━━━━━ Data to process
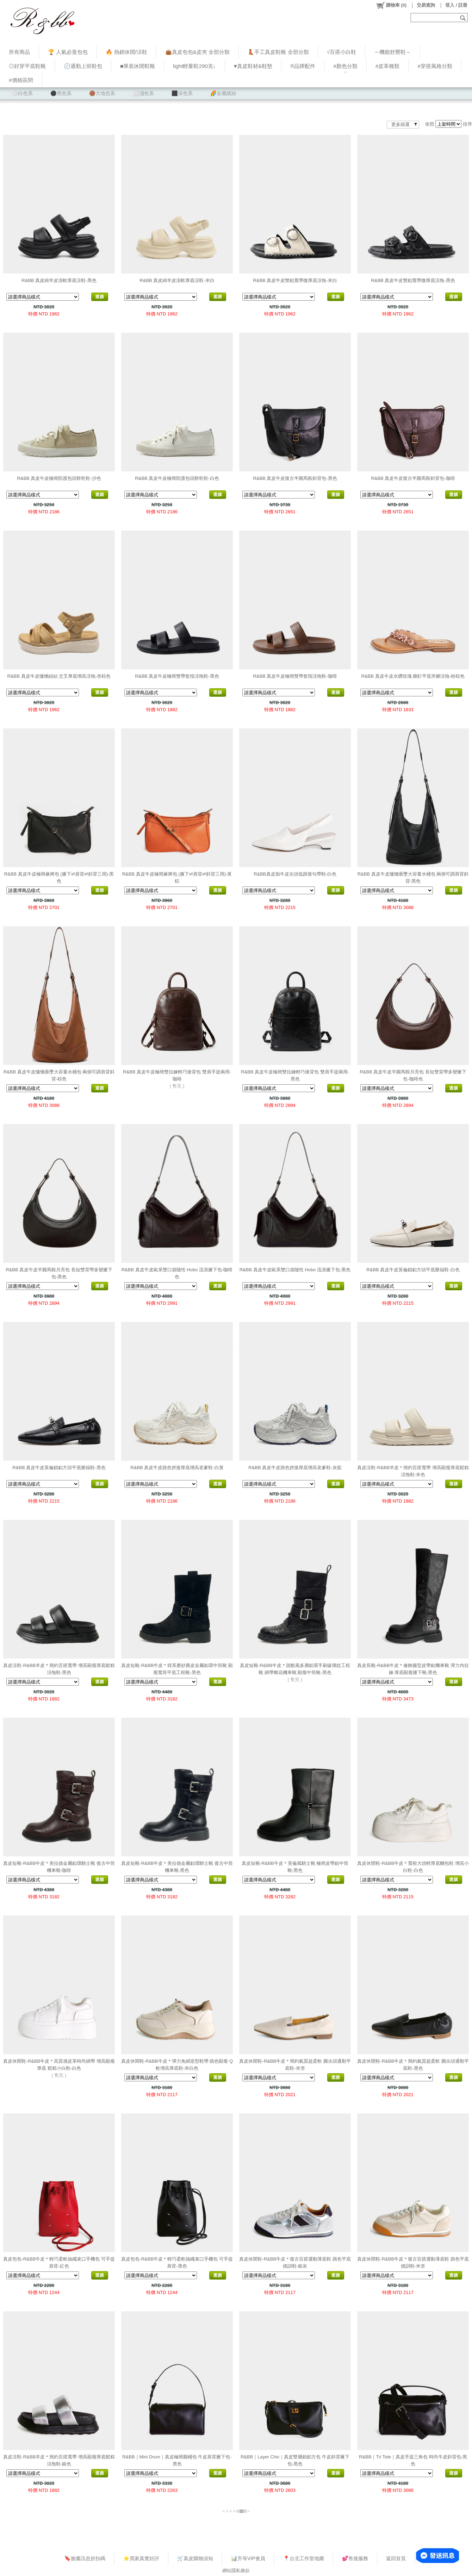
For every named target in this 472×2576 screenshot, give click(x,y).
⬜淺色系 (143, 93)
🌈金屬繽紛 (223, 93)
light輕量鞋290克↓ (194, 66)
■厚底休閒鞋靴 (137, 66)
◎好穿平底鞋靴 (27, 66)
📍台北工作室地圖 (303, 2558)
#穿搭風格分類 (434, 66)
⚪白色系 (22, 93)
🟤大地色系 (102, 93)
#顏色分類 (345, 66)
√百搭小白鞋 (341, 52)
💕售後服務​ (355, 2558)
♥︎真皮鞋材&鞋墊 (253, 66)
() (391, 5)
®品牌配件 (302, 66)
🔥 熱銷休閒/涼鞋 (126, 52)
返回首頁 (396, 2558)
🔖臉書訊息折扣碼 (84, 2558)
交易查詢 (426, 5)
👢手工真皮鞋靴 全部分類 (278, 52)
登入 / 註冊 (456, 5)
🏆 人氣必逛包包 (68, 52)
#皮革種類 (387, 66)
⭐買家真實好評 (141, 2558)
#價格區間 (21, 80)
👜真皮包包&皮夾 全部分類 (197, 52)
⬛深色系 (182, 93)
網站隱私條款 (236, 2570)
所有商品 (19, 52)
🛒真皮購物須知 (195, 2558)
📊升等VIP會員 (248, 2558)
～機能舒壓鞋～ (392, 52)
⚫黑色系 (61, 93)
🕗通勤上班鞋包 (83, 66)
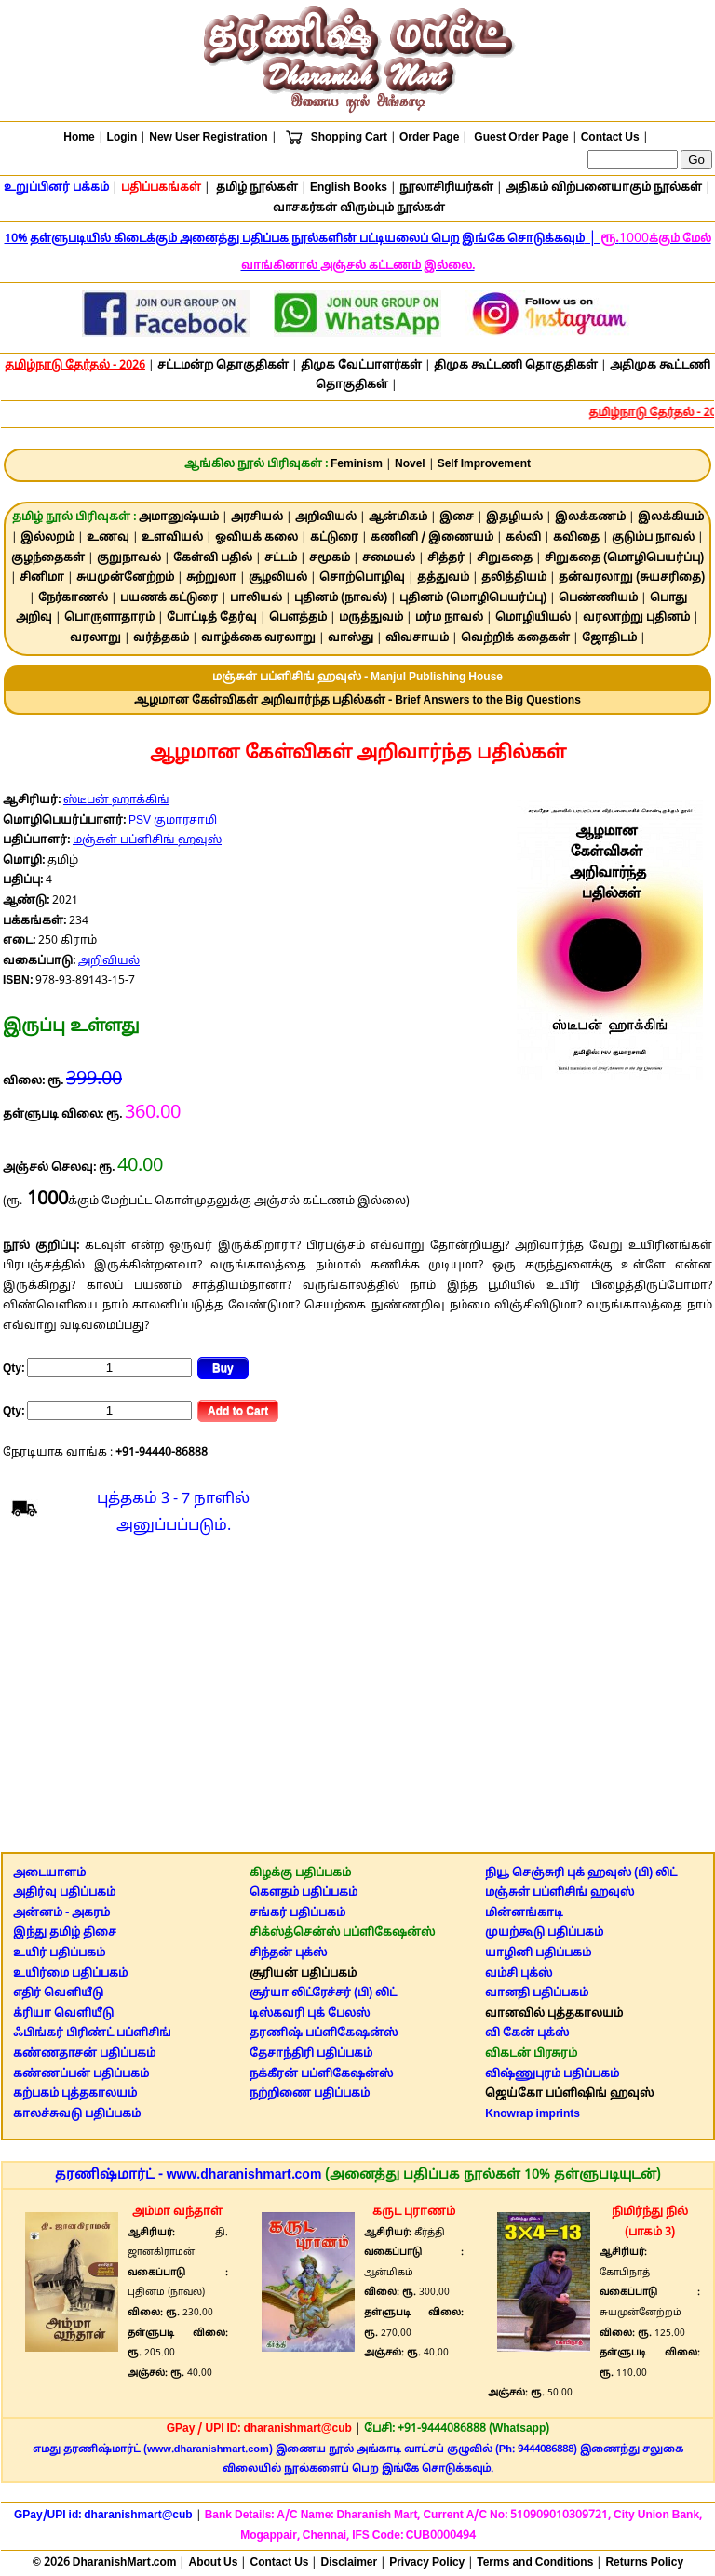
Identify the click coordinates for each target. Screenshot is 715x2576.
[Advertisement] (357, 1698)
━━━━━━━━━━
### Description of the task
Which lines in the records above contain the string "target", with case taken into account? Copy out each of those lines.

### Reply
For every named target in this 472×2576 screenshot, give click(x,y).
Identify the click coordinates for each target. Screenshot is 715x2576.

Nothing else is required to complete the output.